We are not going to speculate on the market share of Apple mobile products. That is for Apple to discuss with you. As far as I can tell our business structures with Apple are quite stable. I am not going to speculate on any deals of any kind, rumored, true, not true, you name it we are not going to talk about it. On the display question?
On the display side there is a reasonable number of our search advertisers who also buy display. It actually depends on their campaign objectives. If their campaign objectives are direct response oriented and favor search as well as certain parts of the display which would give them a higher conversion rate and a higher clicks rate as it relates to their advertising. The more brand focused they tend to only display in their campaigns. That category clearly they have many choices including YouTube as far as where they spend their premium brand dollars.
The next question comes from the line of Marianne Wolk – Susquehanna Financial.
Marianne Wolk – Susquehanna Financial
Given how attractive you are making the new display products to advertisers and the big push with your sales force, have you seen any of your advertisers shift budget from search into the newer display offering? As a follow-up how do we think about what is going on in the content network? Where are you in transforming that from basically contextual advertising to display?

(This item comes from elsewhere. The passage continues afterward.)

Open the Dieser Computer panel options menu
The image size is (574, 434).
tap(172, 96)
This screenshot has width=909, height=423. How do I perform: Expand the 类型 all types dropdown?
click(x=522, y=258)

On the question of shifting my experience with advertisers is they don’t shift an ad. The reason is that the decisions they make are sort of standalone. In other words they will simply maximize the amount of search advertising they do to maximize their revenue. A display decision is a decision they make which is both a revenue and also strategic decision around their branding and so forth. That is growing as we can offer, if you will, the science that Google applies to the display business. That is our differentiator. We do it better than anybody else and that is why we continue to win all those deals.
We are going to close on this for now. I want to thank everyone for taking the time to listen to our call today. As you can tell we are very excited about moving the business forward in 2010. I want to take a moment to thank also all of the Googler’s who have been listening to this call for their hard work. 2009 was a roller coaster year, very strong performance and really the achievement of everybody on the team. On behalf of the management team thank you to all. Thank you for listening. Jonathan and I will talk to you in half an hour.
This concludes today’s conference. We thank you for your participation.